Mit einem Jeep fuhr man mich zum Manager der Plantage. Herr Cassel empfing mich in seinem schönen, modern eingerichteten Haus, von dem aus der Blick weit über das Land schweifen kann. Cassel ist alter „Liberianer“; er war einer der Firestone-Pioniere, die schon 1926 ins Land kamen und aus dem Nichts eine Musterplantage schufen. Selbst in den Zeiten der Weltwirtschaftskrise hatten die Amerikaner ihm nicht gekündigt, erst 1941 mußte er infolge der Kriegswirren das Land verlassen.
Als dann die deutsche Firma 1952 bei Firestone anfragte, ob sie mit einer Unterstützung ihrer Pläne zur Errichtung einer neuen Plantage rechnen könnte, antworteten Cassels alte Freunde: wenn Sie Cassel zum Direktor machen, geben wir Ihnen alle Hilfe, die Sie brauchen. So holte man Cassel zurück nach Liberia.

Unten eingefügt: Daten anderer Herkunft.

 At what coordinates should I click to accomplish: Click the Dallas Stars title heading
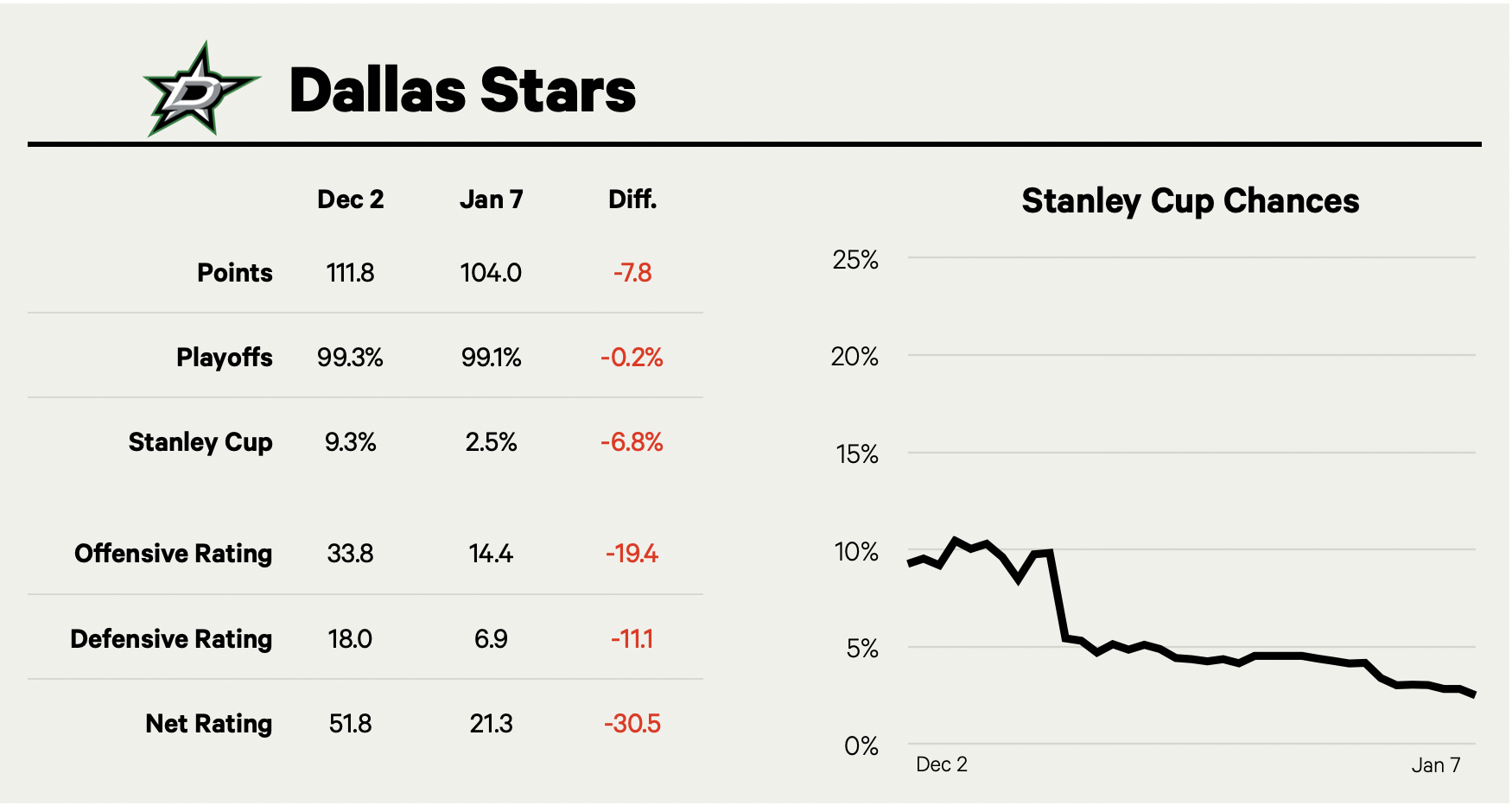click(x=462, y=90)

Die Schwierigkeiten, mit denen die Deutschen hier zu kämpfen haben, sind gewaltig. Das Hauptproblem stellt auch hier der Mangel an Arbeitskräften dar. Alle Regenwaldgebiete sind dünn bevölkert von rückständigen und sehr bedürfnislosen Menschen, die, sobald sie einen kleinen Sack voll Reis auf der Schulter haben, wieder in den Urwald verschwinden.
900 bis 2000 Afrikaner beschäftigt die Plantage. Genau wie bei Firestone haben hier schon kleinere Streiks Unruhe geschaffen, kurze Streiks, die von Nichtliberianern angezettelt wurden. Da die Regierung die Löhne festsetzt, hat sie natürlich großes Interesse daran, die Streiks zu unterbinden und die Anstifter außer Landes zu schicken. Einmal sollen sogar Streikfanatiker von Soldaten nackend in Einbäume verfrachtet und in ihr Heimatland zurückgebracht worden sein, nachdem sie vorher mit der Nagaika, der Lederpeitsche, Bekanntschaft geschlossen hatten.

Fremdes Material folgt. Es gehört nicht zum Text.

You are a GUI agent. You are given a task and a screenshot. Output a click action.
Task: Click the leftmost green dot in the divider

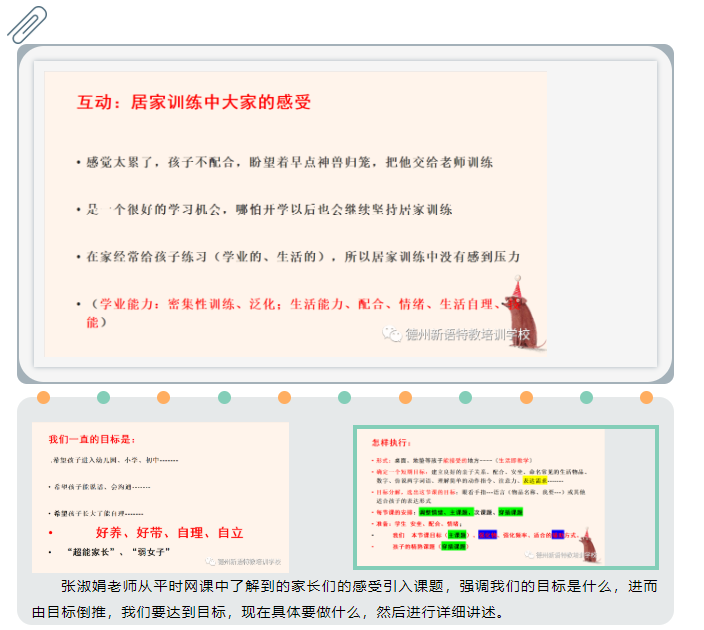click(103, 397)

Die Plantage ist ähnlich angelegt wie die von Firestone; die einzelnen, von je einem Pflanzer beaufsichtigten divisions werden hier „Vorwerke“ genannt, und jedem Vorwerk ist ein Dorf für die Arbeiter angegliedert, das sogar einen Fußballplatz besitzt – Ball und Dreß werden geliefert.
Als ich am anderen Morgen im Gästehaus auf dem Zentralhügel aufwachte, ertönte das morgendliche Geschrei der Arbeiter, das mir noch von früher her in den Ohren klang. Auf den gepflegten Rasenflächen stolzierten anmutig kleine weiße Reiher einher, aus einem Hibiskusbusch ließ ein Spornkuckuck sein „Du-Du“ ertönen.
Die Gesellschaft hat auf ihrem Gelände ein kleines, modernes Hospital gebaut, eine Gärtnerei mit einer Versuchsstation angelegt, eine Fabrik zum Trocknen der Bananen und einen Laden gegründet, in dem auch die etwa zwanzig deutschen Angestellten ihre Einkäufe machen. Sie beschäftigt ihre eigenen Lehrer, Friedensrichter und Polizisten für die schwarzen Arbeiter.
Rund 1000 ha Land sind bepflanzt, doch hat die Panama-Krankheit auf den Bananenfeldern nicht unerheblichen Schaden angerichtet. Zwei Fünftel des kultivierten Landes werden von Bananenstauden eingenommen und etwa drei Fünftel von Gummibäumen. Ausgeführt wurden bis jetzt nur getrocknete Bananen.
Wie immer versuchte ich die Gastfreundschaft meiner Gastgeber durch einen Lichtbildervortrag zu entlohnen. In ganz Afrika hatte ich nie wieder so begeisterte und andächtig lauschende Zuhörer wie diese kleine Schar von Landsleuten im Urwald von Liberia.